El sujeto, o lo que queda de él, se proporciona sus propios castigos cuando no logra aumentar su rendimiento: se auto-reprocha. y ello deviene en comportamientos auto-destructivos. Toda la subjetividad deviene fábrica. Hay que revisarla, asistir a cursos de coaching, a terapia, para revisar qué es lo que no nos permite aumentar nuestra productividad. Allí se revisa nuestro universo de representaciones, cuáles son nuestras creencias, qué hacemos en nuestros tiempos libres, cuáles son nuestras debilidades y fortalezas, qué relación tenemos con nuestras parejas o hijos, cómo son los vínculos familiares, todo aquello que estamos haciendo mal y no nos permite triunfar en nuestro trabajo. No es casual que en las entrevistas de trabajo ausculten toda la subjetividad, preguntándonos de manera invasiva, cómo nos desempeñamos o somos en todas esas áreas. La sociedad del rendimiento, en la medida en que transforma todo nuestro cuerpo o psiquis en materia de explotación, es totalitaria. La red digital, nos dice Byung-Chul Han, es una Gran Hermano.

Podemos avanzar libremente por ese espacio, aprobándolo con un “me gusta”. Todos los mecanismos de poder nos consultan, interpelan nuestro hedonismo. Esta red contiene infinidad de datos relativos a nosotros. Hacen clasificaciones, perfiles de sujetos, y así pueden prever nuestras conductas. Esa maquinaria, que nos transforma en cuerpos clasificados, conoce más de nosotros que nosotros mismos.
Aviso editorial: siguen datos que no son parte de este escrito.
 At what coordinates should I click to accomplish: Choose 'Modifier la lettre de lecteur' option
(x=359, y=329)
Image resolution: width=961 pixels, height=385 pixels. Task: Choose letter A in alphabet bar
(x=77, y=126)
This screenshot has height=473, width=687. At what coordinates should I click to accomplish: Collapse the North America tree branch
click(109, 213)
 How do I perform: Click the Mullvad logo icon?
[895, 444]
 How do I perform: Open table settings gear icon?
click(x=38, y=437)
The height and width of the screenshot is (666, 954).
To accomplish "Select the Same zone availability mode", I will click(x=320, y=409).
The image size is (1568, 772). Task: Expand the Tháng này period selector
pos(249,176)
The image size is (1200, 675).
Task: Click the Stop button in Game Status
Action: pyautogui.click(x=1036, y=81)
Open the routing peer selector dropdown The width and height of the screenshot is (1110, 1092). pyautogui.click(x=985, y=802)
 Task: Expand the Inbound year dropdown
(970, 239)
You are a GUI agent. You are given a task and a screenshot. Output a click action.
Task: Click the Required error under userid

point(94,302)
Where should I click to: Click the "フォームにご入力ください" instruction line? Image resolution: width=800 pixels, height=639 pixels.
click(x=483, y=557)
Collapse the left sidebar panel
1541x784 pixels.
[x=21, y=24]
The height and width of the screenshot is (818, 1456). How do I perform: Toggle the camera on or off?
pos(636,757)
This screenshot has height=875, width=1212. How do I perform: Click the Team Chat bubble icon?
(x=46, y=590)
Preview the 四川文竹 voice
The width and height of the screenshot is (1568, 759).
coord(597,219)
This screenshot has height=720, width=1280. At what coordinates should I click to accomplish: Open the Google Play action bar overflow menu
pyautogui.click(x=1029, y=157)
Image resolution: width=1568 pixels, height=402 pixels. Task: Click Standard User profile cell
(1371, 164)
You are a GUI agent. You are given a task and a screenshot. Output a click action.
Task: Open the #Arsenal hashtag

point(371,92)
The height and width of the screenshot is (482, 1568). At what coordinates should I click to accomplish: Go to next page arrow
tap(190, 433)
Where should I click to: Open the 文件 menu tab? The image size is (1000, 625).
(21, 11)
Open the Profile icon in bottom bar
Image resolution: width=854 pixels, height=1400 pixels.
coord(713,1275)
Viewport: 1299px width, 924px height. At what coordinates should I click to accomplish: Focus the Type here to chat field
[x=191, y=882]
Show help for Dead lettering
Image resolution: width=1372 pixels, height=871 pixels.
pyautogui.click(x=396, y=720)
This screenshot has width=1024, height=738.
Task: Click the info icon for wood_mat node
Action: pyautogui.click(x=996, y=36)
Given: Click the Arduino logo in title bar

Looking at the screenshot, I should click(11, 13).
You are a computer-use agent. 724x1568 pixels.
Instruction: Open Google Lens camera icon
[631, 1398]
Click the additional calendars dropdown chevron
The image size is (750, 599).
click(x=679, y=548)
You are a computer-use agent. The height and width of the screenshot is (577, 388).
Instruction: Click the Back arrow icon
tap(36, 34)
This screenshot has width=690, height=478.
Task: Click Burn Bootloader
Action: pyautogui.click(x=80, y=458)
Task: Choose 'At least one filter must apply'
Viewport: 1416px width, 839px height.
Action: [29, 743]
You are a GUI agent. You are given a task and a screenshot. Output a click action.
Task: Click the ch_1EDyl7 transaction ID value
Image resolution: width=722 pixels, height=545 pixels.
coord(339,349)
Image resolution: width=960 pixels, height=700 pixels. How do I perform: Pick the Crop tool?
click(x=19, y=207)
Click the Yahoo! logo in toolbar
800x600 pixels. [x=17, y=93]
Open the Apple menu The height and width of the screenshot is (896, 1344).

Puede realizar proyecciones de comportamientos, pautas de consumo, que ni nosotros podemos prever, porque no somos conscientes de nuestra sujeción.

Esas clasificaciones las utilizan las empresas para vender un producto, pero también la clase política para seducirnos con discursos que nos interpelen.

Es el reino de los datos, que se trasforman en soberanos que nos gobiernan. Es la sociedad de la transparencia, en la medida en que se supone que los datos lo muestran todo, hablan por sí mismos, dan una información objetiva e infalible acerca de lo que es la sociedad. Ya no hay nada que interpretar. No hace falta explicar nada. Ya no existe más el sentido. Es el imperio de la objetividad.

La psicopolítica actúa estimulándonos de forma permanente. Así se produce una sobre-estimulación nerviosa, que apunta no ya a los sentimientos sino a las emociones, que son más inestables, fugaces, consumibles. Los sentimientos como la tristeza -negativos- no son funcionales para la reproducción del Capital. La soledad, el silencio, tampoco lo son. Las pulsiones funcionales para el Capital son aquellas que nos compelen a actuar, es decir, aquellas que tienen que ver con la positividad. Es así como vivimos en un estado de movilización global permanente.

El Capital, para seguir avanzando, necesita de la acción, de las decisiones, de las afirmaciones. Cualquier gesto de negatividad es un estorbo para él, porque no lo puede explotar. Pero para poder decir que sí, antes debemos saber decir que no. La vida, lisiada de negatividad, no puede afirmarse a sí misma.